On Writing
Recently I received a very kind email from a kind fellow named Andrei Butyanko about a particular part of my iPad 2 post. After checking out an example I posted from the CeltX app featuring a snippet of my work, Andrei sent me an email inquiring about how I write and how I sift through my ideas. I decided I’d write a proper blog post to share some of the ideas I shared with him and see what works for some of you guys.
I’ve been writing stories for as long as I can remember. Some of my more grandiose story ideas as a child came from my time sitting in the backseat of my grandmother’s car as her and my mother dragged me from department store to department store. Back then all I had was a composition notebook, a pencil, and my imagination. I didn’t have the technical know how I do now. I couldn’t keep my words firmly between the lines printed on the crisp white pages. I didn’t know what a screenplay was or even what a three act structure was. And you know what? It was better that way.
Writing brings me much joy, but these days I have much trouble disassociating my mechanical sentimentalities from my creative. I edit while I’m writing, a thing a dear mentor of mine taught me not to do. The closer I got to screenwriting, well writing in general, the further I’ve felt from it. I care too much about the art form to create the art. I’m demeaning and abandoning my art before I can finish creating it.
Steven Pressfield speaks a lot about this in his two books: The War of Art and Doing the Work. These two books really have changed my approach to writing and lit a healthy sized spark underneath my ass. Pressfield talks about resistance and it’s scheme to take you away from things that bring you closer to the soul. Anything that brings self growth and further nourishment of our most inner self is always faced with resistance.
What Pressfield’s book taught me is that acknowledgement is the first step to defeating resistance. Once you confront this daily struggle to adhere to the constraints of society you can finally embrace your art.
But back to the actual content. How do I choose what to write? The truth of the matter is, I don’t. My content chooses me. I don’t know where these ideas come from. I can’t explain the gaps between brain activity and fully fledged thought. But when the idea pops into my brain, it is my duty to write it down and share it with the world. As far as knowing what to keep and what to scrap that is simply a matter of discovering what hits closer to home. It’s all about sharing the work that ruminates deeply inside you and is always rising from the surface of your subconscious.
The key when writing this material is to avoid all conventional storytelling notions on the first run. You have to put out this work in it’s rawest form and shape it only after you’ve gotten it all on the page. If you try to do both of them at the same time you’ll never get to the finish line. You must let imagination and impulse run rampant on your first run before shaping your ideas in subsequent drafts. I find that I can never really see what my story is until that first draft, a very rough first draft, is written. I stand back, observe, and then start sculpting my narrative.
The problem with today’s cinema is complex. The narratives seemingly have no authorship; they are designed by committee. A writer comes in, the execs give him notes, and the film becomes more product than art. This happens because the industry is that, an industry. It’s not an art exhibit. It’s always been a miracle that great art manages to emerge out of the filmmaking process. The fact that 2001 can arise out of the studio structure is nothing short of incredible. The audience doesn’t seem to want to demand more of the studio and writers anyway, so of it ain’t broke why fix it?

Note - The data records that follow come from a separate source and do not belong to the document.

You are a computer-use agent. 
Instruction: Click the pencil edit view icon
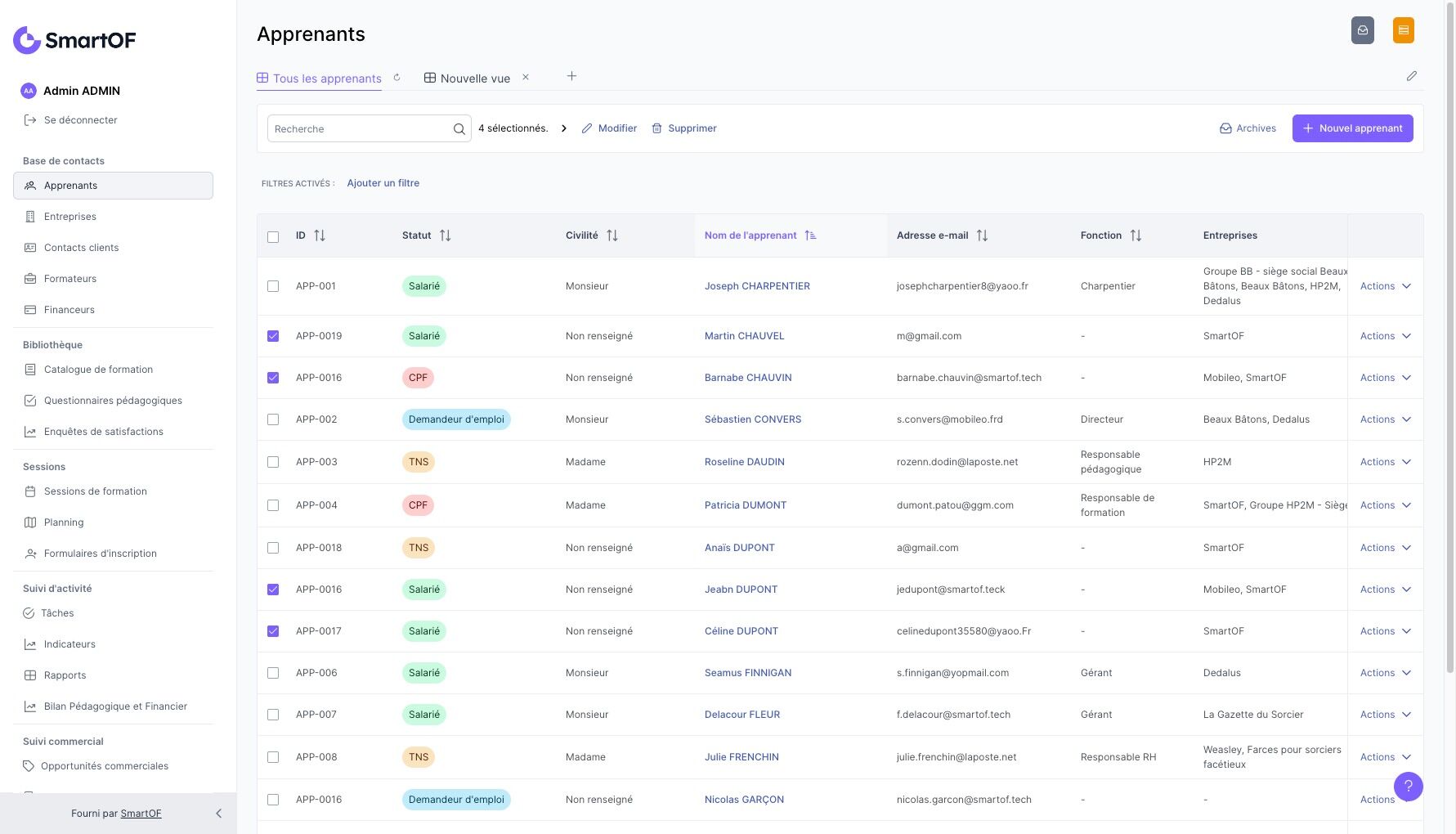[1411, 76]
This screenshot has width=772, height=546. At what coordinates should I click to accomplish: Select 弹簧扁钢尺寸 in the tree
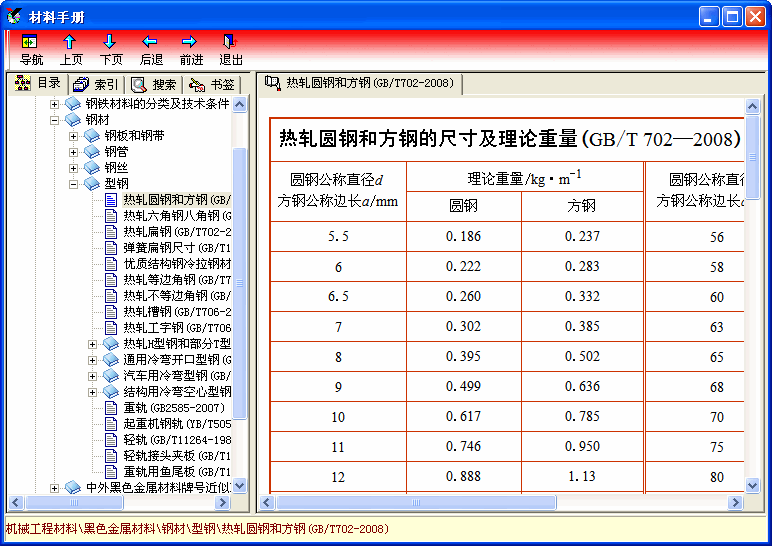176,248
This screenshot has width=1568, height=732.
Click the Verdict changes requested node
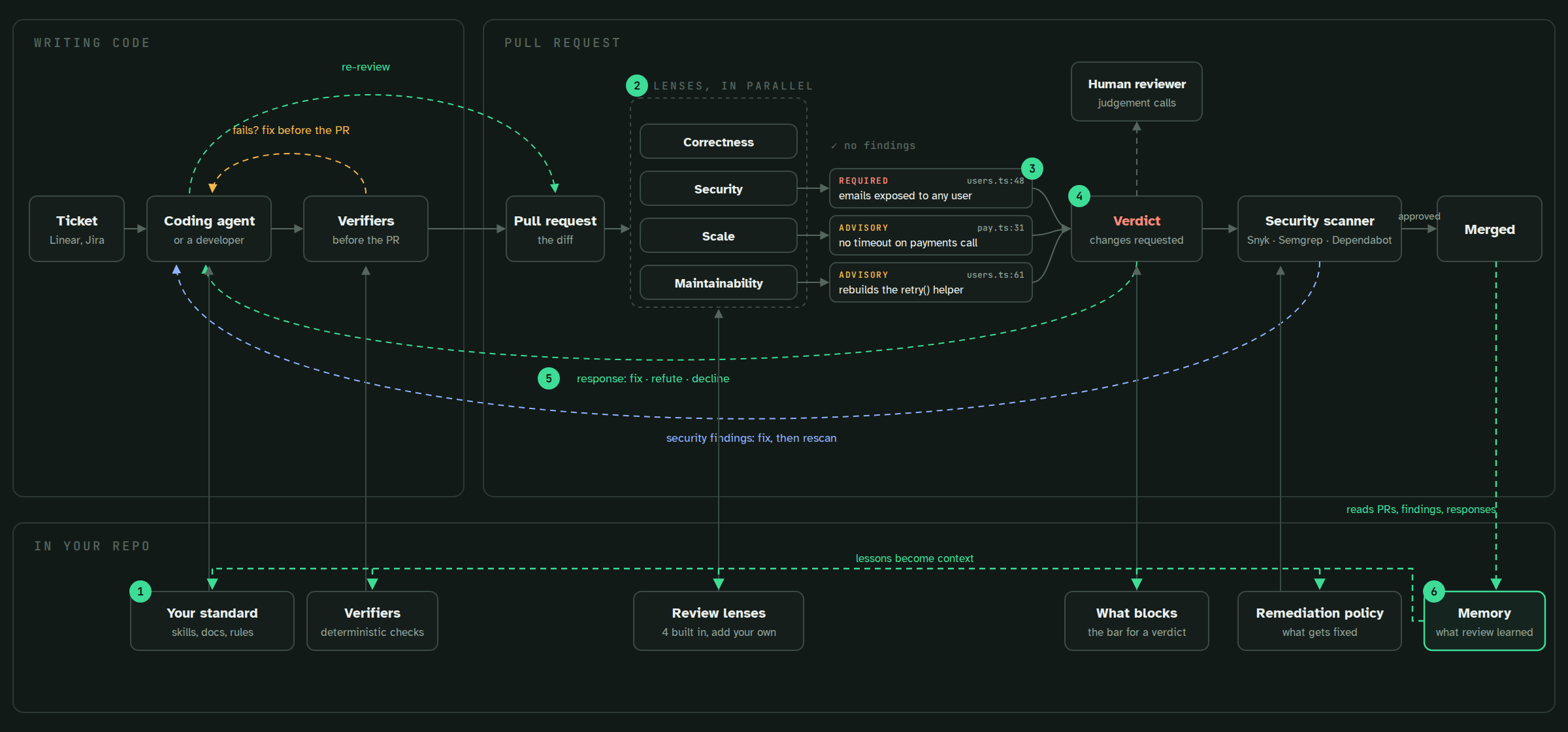[1137, 229]
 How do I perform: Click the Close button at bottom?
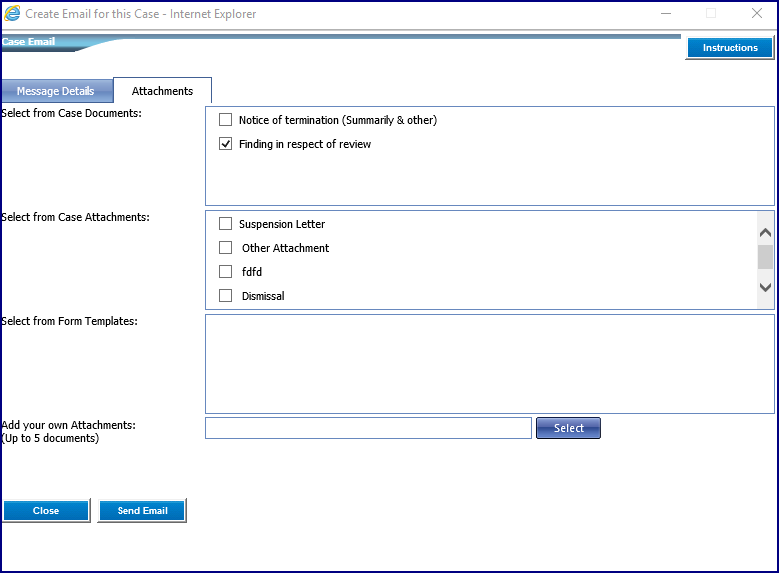click(x=46, y=510)
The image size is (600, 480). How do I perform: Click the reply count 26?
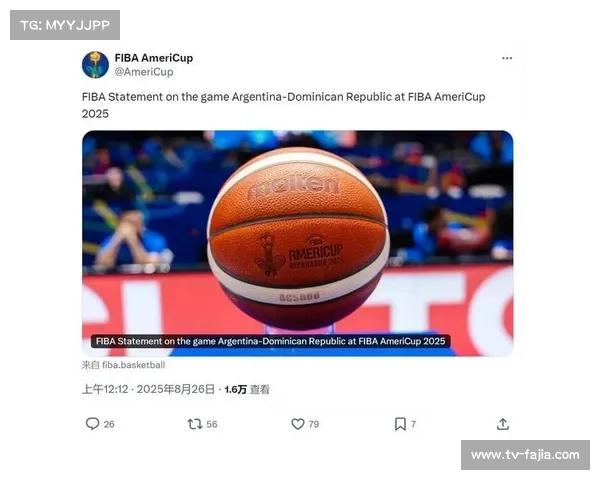coord(109,424)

Last pieces of advice are as followed.
1) Master the fundamentals. I’m still doing this myself. Books such as Stephen King’s On Writing and the universal writer’s handbook The Elements of Style by William Strunk Jr, have been absolutely instrumental in my growth as a writer. Buy them both…now.
2) Write daily, trust your instincts.
3) Read daily, study the work of masters.
Finally, believe in yourself and the stories that move you.







Well written and so true. Great observations and advice. Thanks.
Thank you Kelly!
Very proud of you Roman. I love how you express yourself. Who knew what you were writing in that back seat!
So simple, diagnosed by myself a long ago and yet completely destroying my creative process for a while now – self-consciousness, trying to analyze everything on the go, trying to plan ahead, to appeal to some potential reader, forgetting that I am one as well. And it’s so damn hard to let go of the critical thinking.
Can totally relate to earlier experiences; when I was younger none of that mattered – I wrote not worrying about composition, never knowing what was going to happen next, what am I gonna end up with and what is the exact message I’m trying to communicate. That’s what was so fascinating about it. Discovery. Curiosity was a huge driving force. Somehow I was losing the sweet taste of it while ageing, and so when it came to screenwriting – where everything is about system and every word and line counts – I totally lost it.
Thank you for the post, this does help more than reading professional stuff, because the ongoing struggles are much more relatable than thoughts of someone who figured it all out already. Going to finally start my first screenplay. Well, attempt №2. Bury my creative self-control and see what happens. ))
Damn, someone should’ve told me about The Resistance, like, three years ago. Pressfield provides a full dossier on the enemy. Genius. I feel so small, stupid and worthless now. But really inspired. And armed for once.
Pressfield just blew my mind with those two books. It was like someone taking the wool from over my eyes. Thanks for checking out the post Andrei.